It was bound to happen. The hard disk died on one of my rack computers which is generally made up of older workstations that were retired from front line use and put on network rendering duty as they aged. This one, however, was not a workstation. It housed my email client so it was constantly downloading all sorts of would-be infections that were quarantined by my virus protection. The disk started showing signs of failure so I took it offline, pulled the system from the rack and ordered a new disk drive.
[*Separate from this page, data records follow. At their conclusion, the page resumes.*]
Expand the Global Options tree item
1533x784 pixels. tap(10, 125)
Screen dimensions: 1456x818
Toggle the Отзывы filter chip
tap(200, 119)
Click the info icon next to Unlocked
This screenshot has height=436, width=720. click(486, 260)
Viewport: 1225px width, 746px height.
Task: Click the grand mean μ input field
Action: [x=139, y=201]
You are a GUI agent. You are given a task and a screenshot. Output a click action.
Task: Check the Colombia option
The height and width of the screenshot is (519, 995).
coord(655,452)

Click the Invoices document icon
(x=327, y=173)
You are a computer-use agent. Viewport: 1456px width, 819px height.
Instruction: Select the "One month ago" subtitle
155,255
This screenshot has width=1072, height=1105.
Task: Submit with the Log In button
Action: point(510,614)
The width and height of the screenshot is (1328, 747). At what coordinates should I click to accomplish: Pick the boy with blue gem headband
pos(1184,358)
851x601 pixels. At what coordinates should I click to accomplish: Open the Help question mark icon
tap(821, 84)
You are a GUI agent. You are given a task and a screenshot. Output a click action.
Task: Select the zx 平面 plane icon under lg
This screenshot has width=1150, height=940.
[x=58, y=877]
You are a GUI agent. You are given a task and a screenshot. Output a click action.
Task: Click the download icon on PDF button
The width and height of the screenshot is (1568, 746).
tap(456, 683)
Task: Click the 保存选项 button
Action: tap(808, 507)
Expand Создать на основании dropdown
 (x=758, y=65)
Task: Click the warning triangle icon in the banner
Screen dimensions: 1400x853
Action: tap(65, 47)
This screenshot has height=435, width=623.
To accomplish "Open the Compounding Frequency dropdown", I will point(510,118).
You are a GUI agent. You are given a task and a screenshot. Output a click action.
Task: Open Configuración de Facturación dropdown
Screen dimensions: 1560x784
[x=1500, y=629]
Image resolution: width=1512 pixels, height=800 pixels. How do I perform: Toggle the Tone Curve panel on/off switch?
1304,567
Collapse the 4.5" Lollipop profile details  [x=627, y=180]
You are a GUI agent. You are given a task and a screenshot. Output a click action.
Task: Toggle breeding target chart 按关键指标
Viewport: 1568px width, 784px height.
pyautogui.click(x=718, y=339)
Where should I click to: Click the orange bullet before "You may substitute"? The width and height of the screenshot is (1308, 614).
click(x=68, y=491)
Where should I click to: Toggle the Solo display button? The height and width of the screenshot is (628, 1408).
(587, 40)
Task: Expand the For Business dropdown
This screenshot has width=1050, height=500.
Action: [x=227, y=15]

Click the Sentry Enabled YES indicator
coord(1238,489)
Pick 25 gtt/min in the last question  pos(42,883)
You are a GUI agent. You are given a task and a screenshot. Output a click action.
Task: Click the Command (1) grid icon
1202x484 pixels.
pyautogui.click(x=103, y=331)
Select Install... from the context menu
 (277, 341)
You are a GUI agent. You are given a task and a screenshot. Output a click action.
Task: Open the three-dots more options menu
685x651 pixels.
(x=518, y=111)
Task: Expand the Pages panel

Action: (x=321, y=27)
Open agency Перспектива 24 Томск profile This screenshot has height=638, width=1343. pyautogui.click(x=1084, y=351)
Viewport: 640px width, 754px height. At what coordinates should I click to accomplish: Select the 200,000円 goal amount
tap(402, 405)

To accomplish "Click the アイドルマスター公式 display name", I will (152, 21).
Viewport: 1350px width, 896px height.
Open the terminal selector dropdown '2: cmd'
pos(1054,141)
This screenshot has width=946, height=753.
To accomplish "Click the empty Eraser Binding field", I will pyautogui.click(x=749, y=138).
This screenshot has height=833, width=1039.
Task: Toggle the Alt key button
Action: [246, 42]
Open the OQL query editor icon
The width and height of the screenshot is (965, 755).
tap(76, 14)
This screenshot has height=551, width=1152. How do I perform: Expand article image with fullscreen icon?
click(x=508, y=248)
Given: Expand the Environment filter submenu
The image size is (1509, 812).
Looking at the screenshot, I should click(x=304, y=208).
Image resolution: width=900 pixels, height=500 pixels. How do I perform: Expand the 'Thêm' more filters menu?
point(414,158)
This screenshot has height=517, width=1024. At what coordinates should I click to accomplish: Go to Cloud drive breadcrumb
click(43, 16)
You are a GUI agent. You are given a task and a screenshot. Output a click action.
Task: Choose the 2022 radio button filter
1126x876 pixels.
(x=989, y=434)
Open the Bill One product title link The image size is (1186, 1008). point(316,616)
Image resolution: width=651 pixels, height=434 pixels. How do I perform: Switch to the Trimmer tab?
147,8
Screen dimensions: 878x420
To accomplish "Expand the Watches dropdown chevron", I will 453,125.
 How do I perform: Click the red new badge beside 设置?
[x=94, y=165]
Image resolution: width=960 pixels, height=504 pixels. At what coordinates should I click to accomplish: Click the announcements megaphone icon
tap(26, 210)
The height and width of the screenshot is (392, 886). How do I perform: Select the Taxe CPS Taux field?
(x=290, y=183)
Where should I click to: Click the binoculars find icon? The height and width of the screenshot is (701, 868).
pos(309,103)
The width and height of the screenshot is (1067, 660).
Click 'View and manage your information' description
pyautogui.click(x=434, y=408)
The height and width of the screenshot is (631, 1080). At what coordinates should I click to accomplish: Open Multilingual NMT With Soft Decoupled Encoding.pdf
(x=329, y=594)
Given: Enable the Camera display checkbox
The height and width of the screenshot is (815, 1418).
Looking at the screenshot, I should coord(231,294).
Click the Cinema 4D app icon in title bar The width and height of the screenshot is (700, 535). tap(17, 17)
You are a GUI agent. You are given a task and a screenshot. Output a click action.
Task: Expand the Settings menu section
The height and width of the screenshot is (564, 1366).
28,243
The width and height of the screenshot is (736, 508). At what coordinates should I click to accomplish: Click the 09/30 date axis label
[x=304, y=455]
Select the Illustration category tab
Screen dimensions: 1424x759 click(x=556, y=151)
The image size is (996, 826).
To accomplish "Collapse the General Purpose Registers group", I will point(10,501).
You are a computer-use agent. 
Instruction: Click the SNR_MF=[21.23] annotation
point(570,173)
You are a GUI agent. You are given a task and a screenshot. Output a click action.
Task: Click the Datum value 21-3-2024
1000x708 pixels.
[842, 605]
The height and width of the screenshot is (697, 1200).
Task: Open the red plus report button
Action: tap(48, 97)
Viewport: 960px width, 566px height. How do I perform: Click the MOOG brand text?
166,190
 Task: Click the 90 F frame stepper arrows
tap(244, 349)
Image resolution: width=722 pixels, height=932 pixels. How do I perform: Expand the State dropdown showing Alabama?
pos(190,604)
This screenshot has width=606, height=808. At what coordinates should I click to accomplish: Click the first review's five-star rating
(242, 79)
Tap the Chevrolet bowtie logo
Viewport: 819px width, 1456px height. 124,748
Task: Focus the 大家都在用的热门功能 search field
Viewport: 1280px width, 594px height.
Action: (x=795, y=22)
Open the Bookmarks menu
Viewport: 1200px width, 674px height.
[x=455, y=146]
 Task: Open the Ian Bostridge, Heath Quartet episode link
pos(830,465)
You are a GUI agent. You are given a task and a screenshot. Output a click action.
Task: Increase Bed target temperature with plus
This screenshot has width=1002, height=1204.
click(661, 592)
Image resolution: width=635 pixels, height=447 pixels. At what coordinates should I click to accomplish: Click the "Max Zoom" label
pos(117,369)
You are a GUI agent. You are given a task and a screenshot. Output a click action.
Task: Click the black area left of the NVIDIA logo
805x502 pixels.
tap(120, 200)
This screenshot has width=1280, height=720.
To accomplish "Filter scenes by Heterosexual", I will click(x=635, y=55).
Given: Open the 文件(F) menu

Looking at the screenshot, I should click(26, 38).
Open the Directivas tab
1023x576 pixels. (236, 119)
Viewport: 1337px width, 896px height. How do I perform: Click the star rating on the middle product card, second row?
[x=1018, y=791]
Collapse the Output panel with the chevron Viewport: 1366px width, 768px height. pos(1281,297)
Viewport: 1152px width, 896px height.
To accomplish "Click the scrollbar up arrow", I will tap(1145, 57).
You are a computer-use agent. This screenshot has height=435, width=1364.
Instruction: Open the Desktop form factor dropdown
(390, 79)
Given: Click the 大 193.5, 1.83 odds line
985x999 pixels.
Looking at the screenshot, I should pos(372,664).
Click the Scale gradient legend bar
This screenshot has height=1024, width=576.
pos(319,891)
Not being a workstation this system had very little 3rd party software installed on it. It is in fact a much slower architecture than the actual workstations but it held one big distinction. It was my iClone morgue started back around 2005/06 when I began using the product and it held gigs of models ported to iClone over the years. This one was backed up on the Carbonite online backup service and now was the time to find out just how reliable it was. This was no test for an article but rather a real world situation of gigs of past work suddenly inaccessible. The very thing that used to keep us up at night... before the safety of backups and the reliability of online backup vendors. Right???
Carbonite- The online backup solution whose slogan should be: No Drama!
There was much trepidation as there always is in these situations when years of work slips into cyber darkness. At least being a glorified network attached storage point its simple architecture meant I only had to replace the drive, load the OS and restore the data from Carbonite. It wasn't that long ago that my main workstation gave me trouble. Wouldn't boot. Turned out to be a video card problem of all things but that was where I discovered that RAID systems are great. That is, they are great if you pull your head out of your butt and choose anything but a striped array. My head was in said butt when I originally ordered the workstation. I mean why else would an I choose a scheme that splits data on two drives instead of a backup array? I still can't answer why I did this due to aforementioned head in rectum disease but I digress. Thank the cyber gods I only had to deal with a simple drive in this case.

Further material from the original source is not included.